A guy I was now working with had brain surgery caused by a tumor that the Doctors were sure had formed do to stress. He was thirty-four years old and his life would now be completely different forever. It scared the shit out of me as I wasn’t much younger myself. I can remember thinking whats the point in not drinking? I might be dead soon! as he explained what he had gone through and how difficult it was to deal with. A week later I was watching a friends band on a nondescript Wednesday night. I’d had three cokes and thought if I keep drinking Coke then I won’t sleep and I’ve got work tomorrow. It seemed to make a lot of sense at the time that the only other option was to have a beer. I must admit that I was nervous when I ordered the bottle of beer but was convinced that it wouldn’t end up like last time. How could it? I was much wiser now. There was no alarm when I got the drink and there was no explosion of dopamine in my brain. I just sipped it and carried on watching the band. I finished the beer and ordered another. After that I went home. Easy I thought as I made my way home convinced I had it under control. I can’t recall leaving a pub after two drinks before I don’t know if that is because it had never happened or if it was just so long since it had happened but I know it never happened again. Once I started drinking I didn’t stop.

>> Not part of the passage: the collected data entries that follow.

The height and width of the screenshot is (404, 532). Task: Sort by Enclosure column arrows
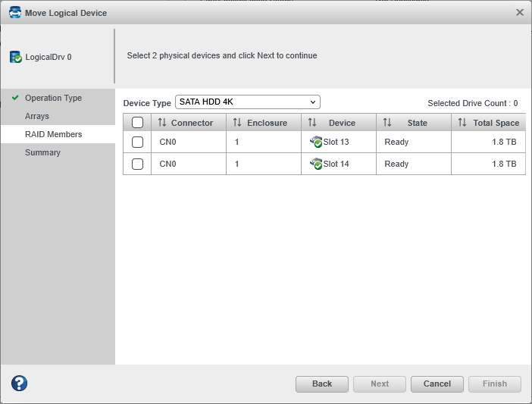[x=237, y=123]
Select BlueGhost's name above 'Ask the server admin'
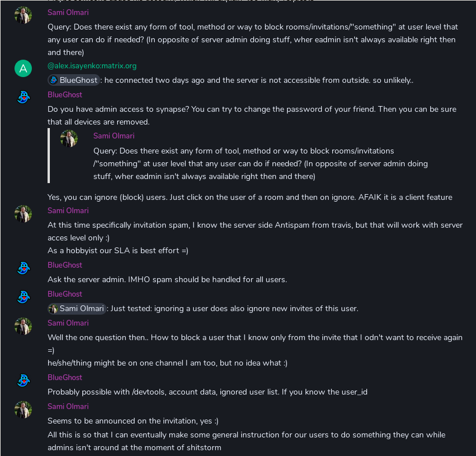Screen dimensions: 476x456 click(65, 265)
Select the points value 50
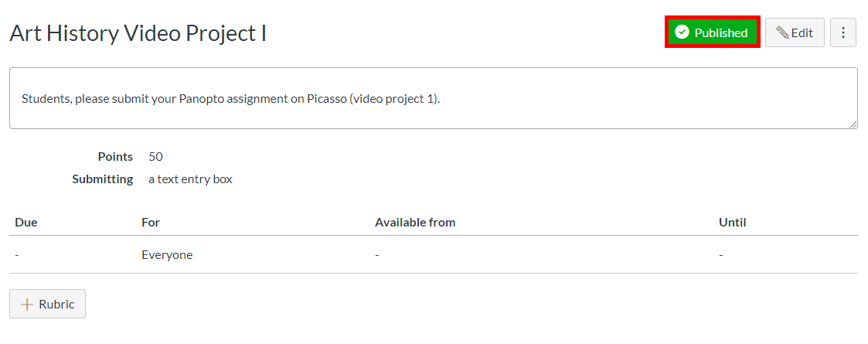Viewport: 868px width, 344px height. [155, 157]
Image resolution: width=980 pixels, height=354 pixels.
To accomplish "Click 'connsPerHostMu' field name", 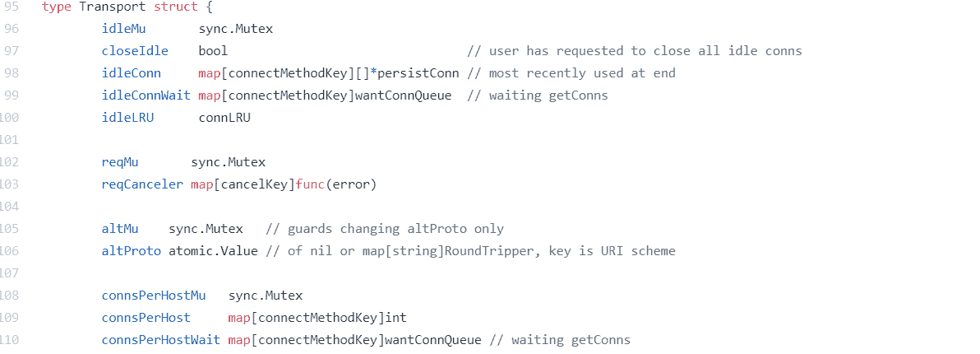I will coord(154,296).
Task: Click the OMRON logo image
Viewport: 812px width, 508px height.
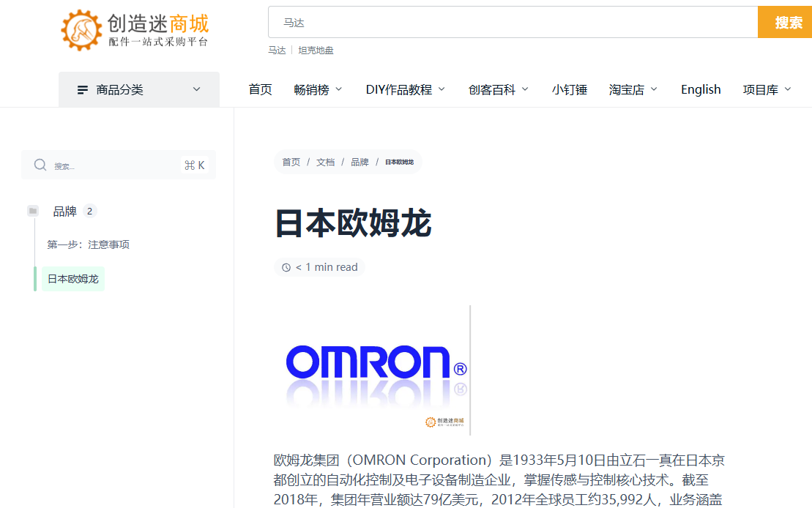Action: tap(373, 370)
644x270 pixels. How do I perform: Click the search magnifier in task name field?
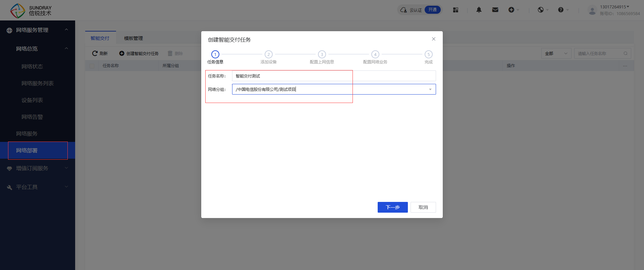626,53
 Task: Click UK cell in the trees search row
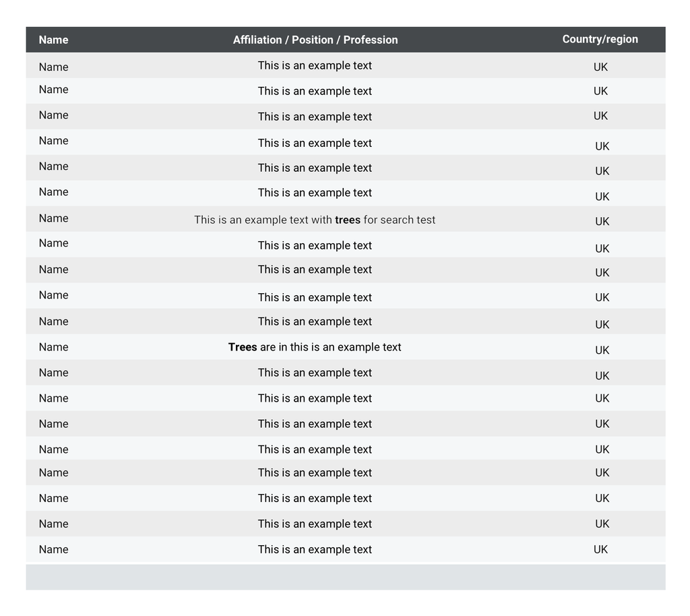pyautogui.click(x=602, y=221)
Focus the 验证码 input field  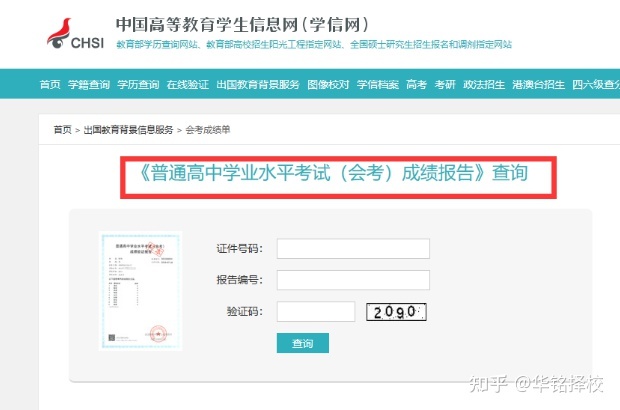click(x=316, y=312)
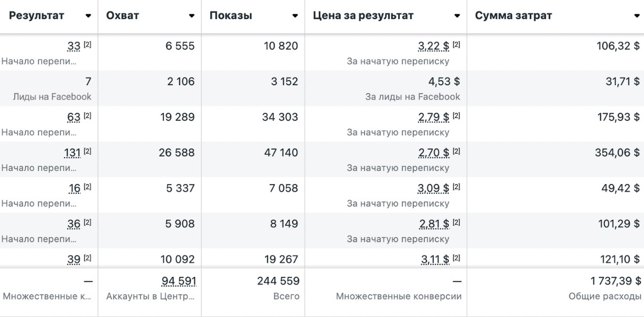Click the underlined result value 36
The height and width of the screenshot is (317, 644).
(74, 224)
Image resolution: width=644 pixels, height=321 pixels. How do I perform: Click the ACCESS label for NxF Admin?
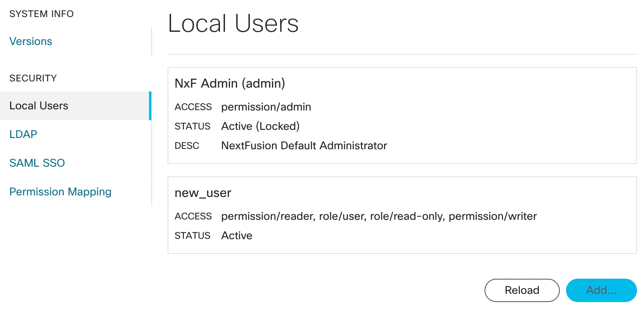(x=193, y=107)
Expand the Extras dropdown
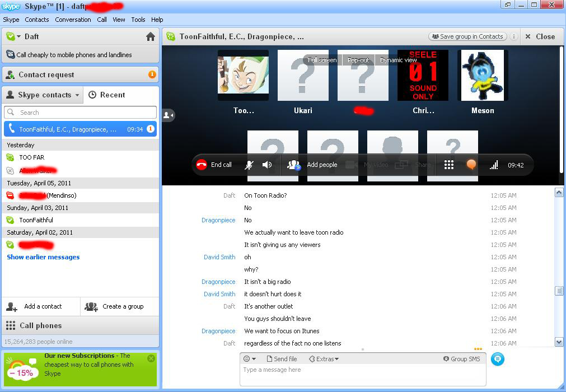Screen dimensions: 566x392 click(x=324, y=359)
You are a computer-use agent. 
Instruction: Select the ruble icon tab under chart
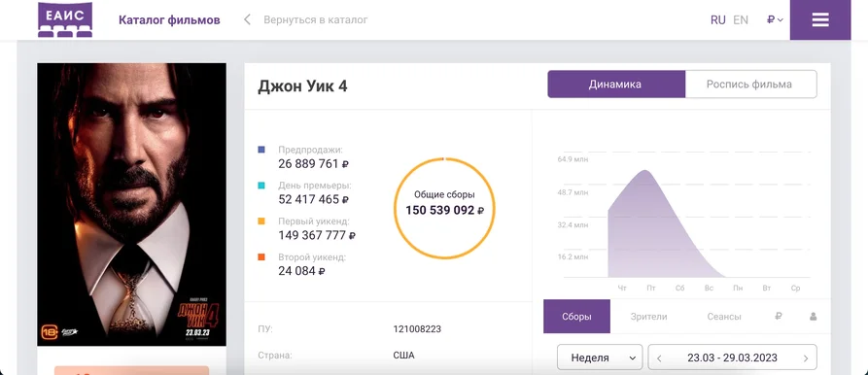(779, 317)
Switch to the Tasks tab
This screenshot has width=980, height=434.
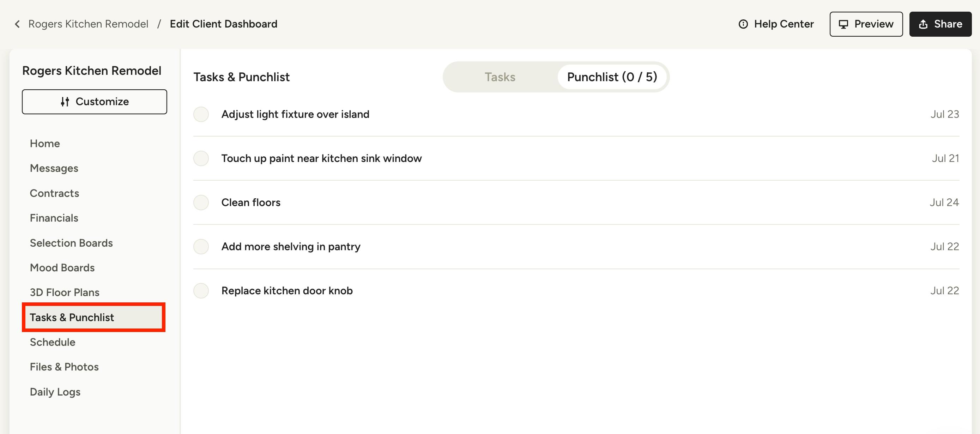coord(500,77)
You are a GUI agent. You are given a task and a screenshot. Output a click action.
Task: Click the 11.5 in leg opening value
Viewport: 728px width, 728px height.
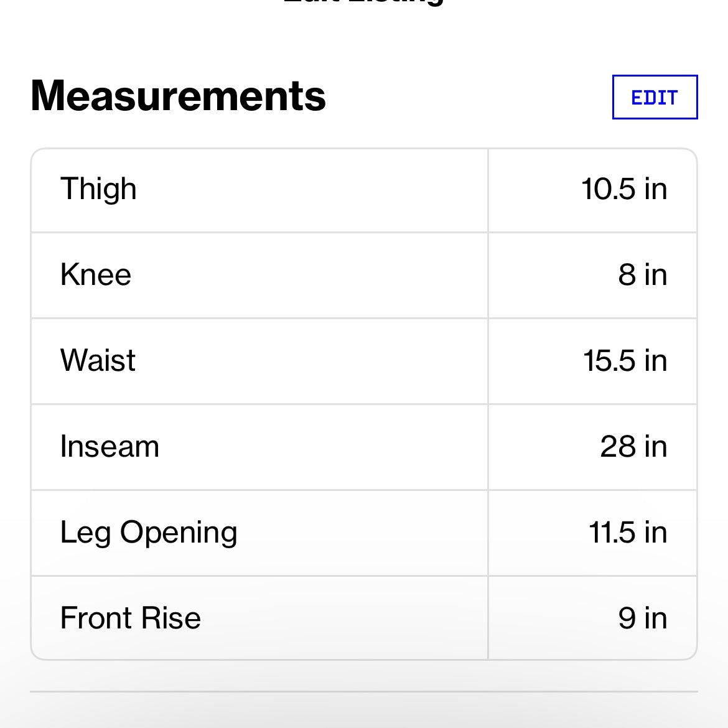pyautogui.click(x=627, y=533)
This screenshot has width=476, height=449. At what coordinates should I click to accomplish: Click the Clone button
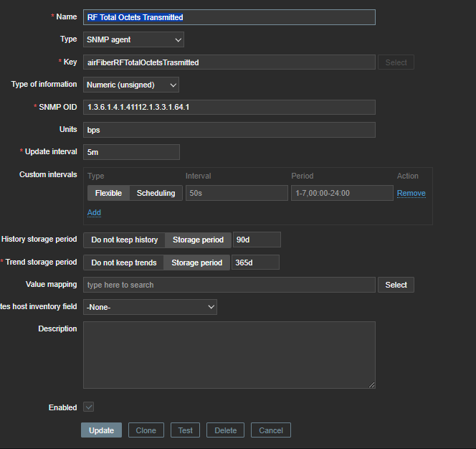(x=146, y=430)
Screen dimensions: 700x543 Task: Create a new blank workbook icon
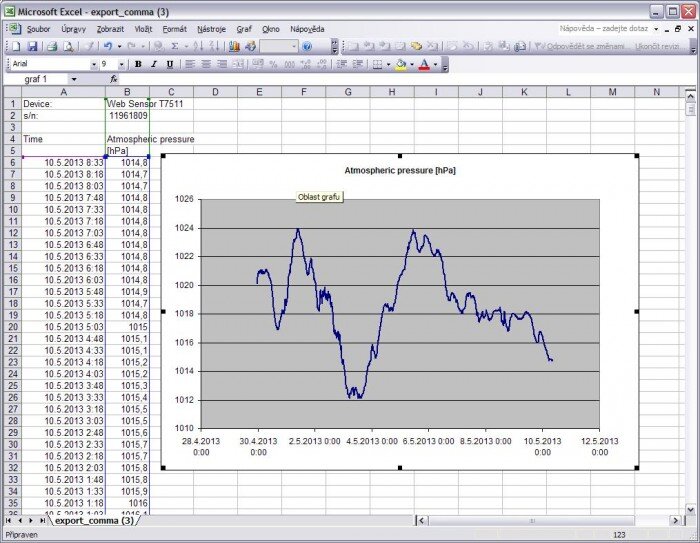(12, 47)
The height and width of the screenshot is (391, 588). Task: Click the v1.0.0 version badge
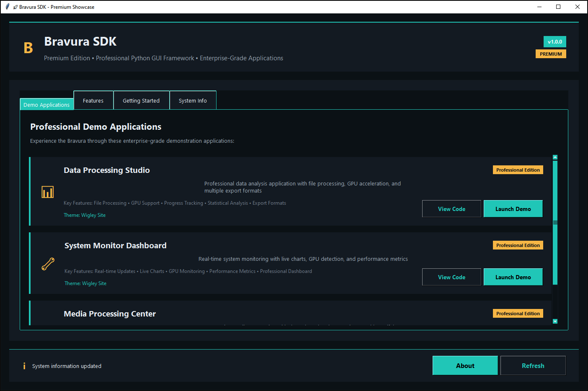tap(554, 42)
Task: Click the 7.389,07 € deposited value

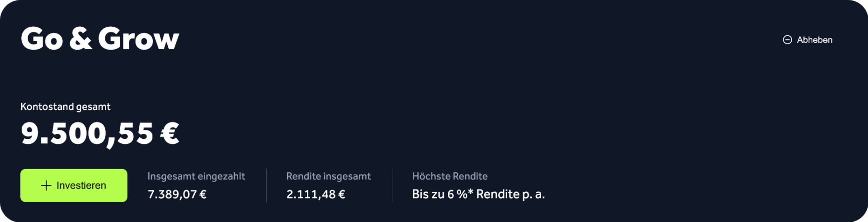Action: point(177,194)
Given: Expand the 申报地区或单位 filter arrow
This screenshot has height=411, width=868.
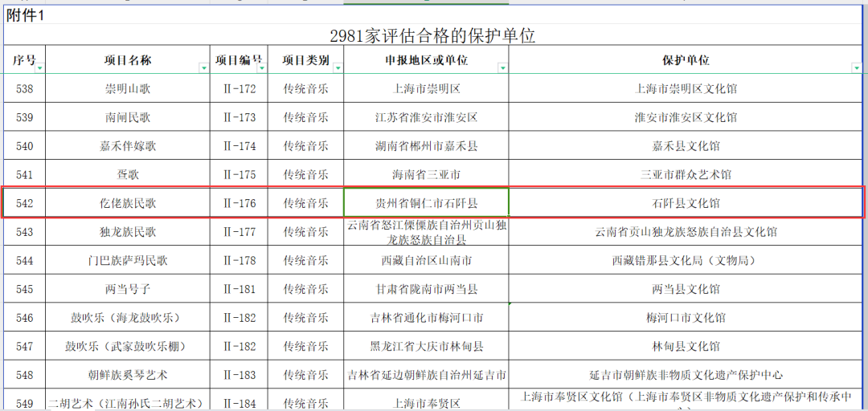Looking at the screenshot, I should [x=502, y=68].
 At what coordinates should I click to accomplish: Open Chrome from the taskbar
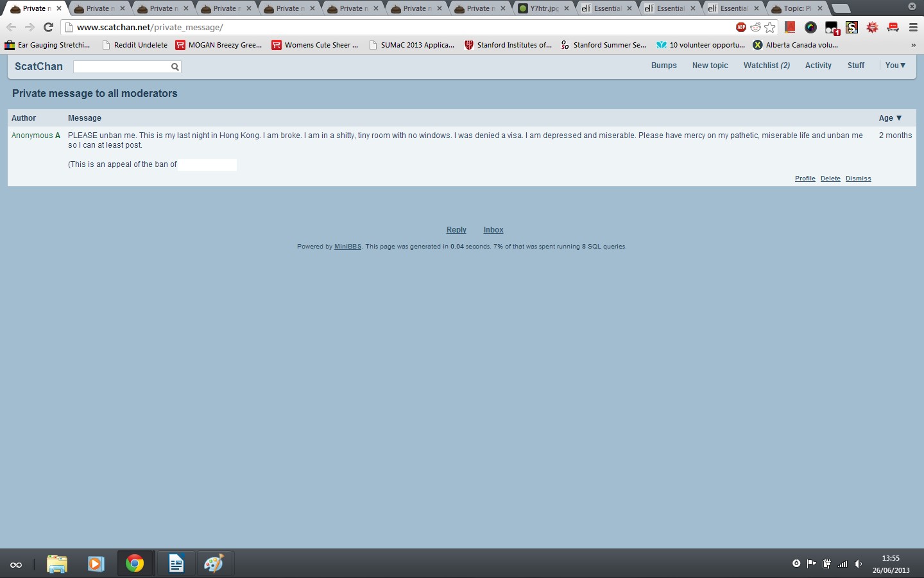(x=135, y=564)
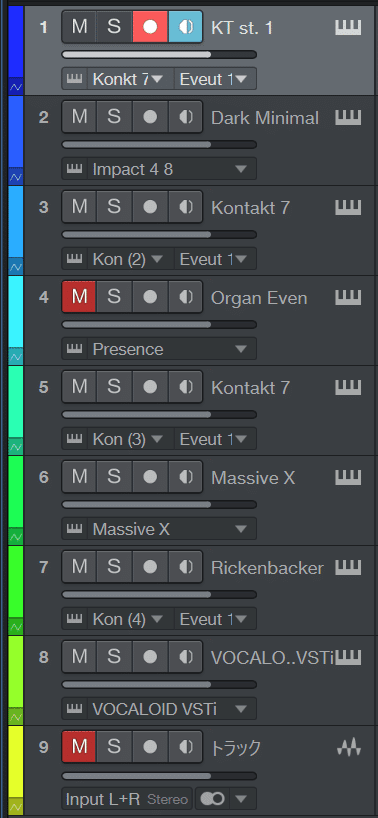Enable monitoring on track 3 Kontakt 7
378x818 pixels.
tap(186, 207)
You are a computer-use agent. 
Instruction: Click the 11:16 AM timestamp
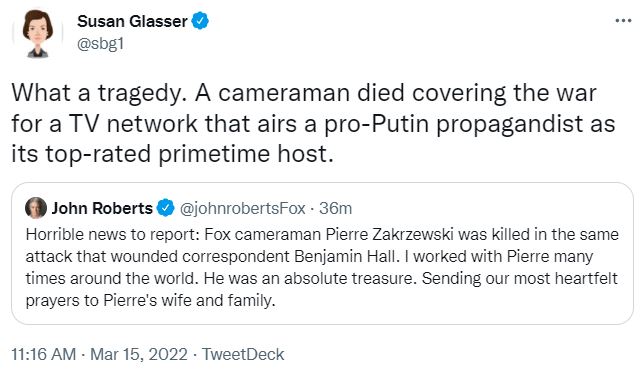click(x=43, y=354)
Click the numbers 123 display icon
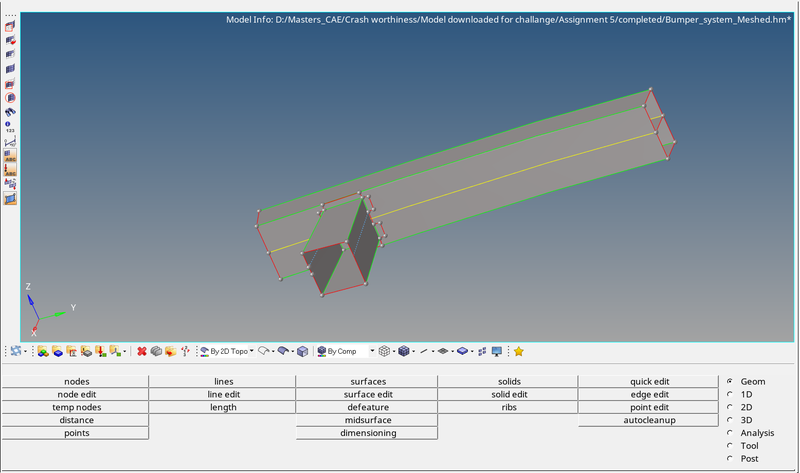 click(x=10, y=127)
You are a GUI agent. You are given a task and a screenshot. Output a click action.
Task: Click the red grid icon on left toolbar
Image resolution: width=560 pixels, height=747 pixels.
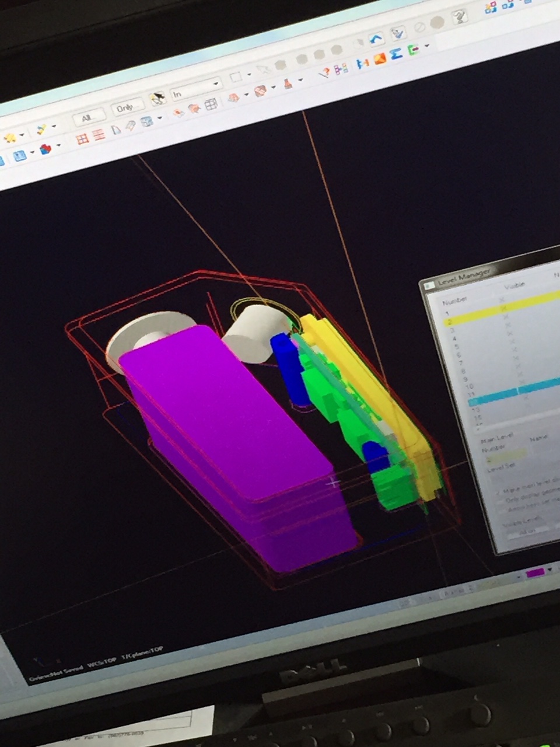point(82,138)
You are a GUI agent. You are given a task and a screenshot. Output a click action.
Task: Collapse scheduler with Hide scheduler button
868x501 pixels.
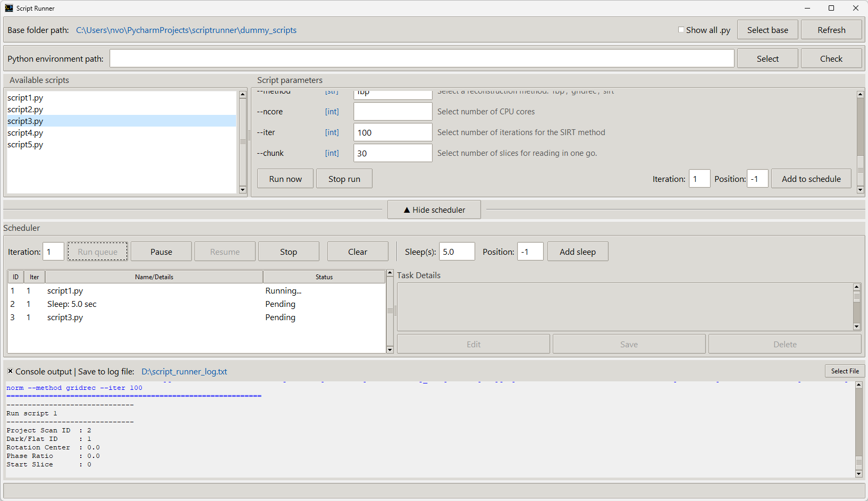pos(434,210)
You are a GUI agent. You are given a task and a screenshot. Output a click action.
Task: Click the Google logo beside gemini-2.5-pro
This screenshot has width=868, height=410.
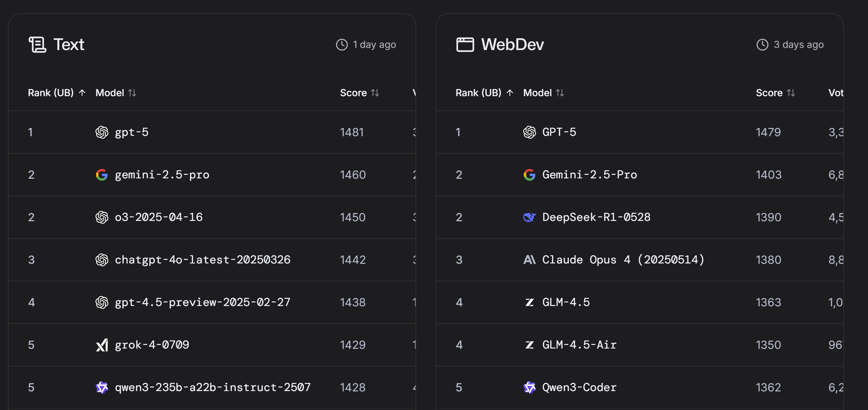coord(102,175)
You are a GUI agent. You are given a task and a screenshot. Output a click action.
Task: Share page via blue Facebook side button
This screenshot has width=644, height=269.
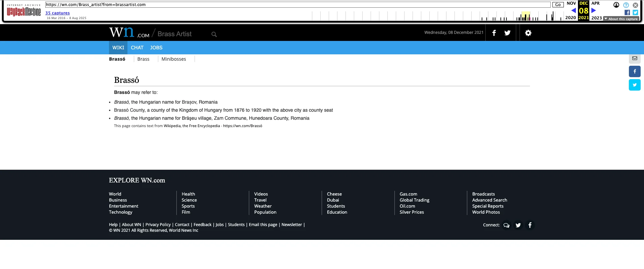point(634,71)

Two days after those first two drinks, I was back to drinking how I had done before. Recklessly. Almost as if my addiction had been dormant just waiting to seize control. Within weeks, People started to comment how I looked ill. They would also comment how I smelt of drink. I would make up some lie about a party the night before when really I had been home alone. Soon my financal situation would again become precarious as I was now drinking away my wages and I started borrowing money to feed my habit.
The dream of walking the El Camino de Santiago began to slip further away from reach. Every week of drinking made it more and more unachievable due to the damage to my body, my mental health now beginning to suffer as I shelved problems again and I could no longer afford the plane ticket to France. Within weeks, what had taken me months to achieve was destroyed.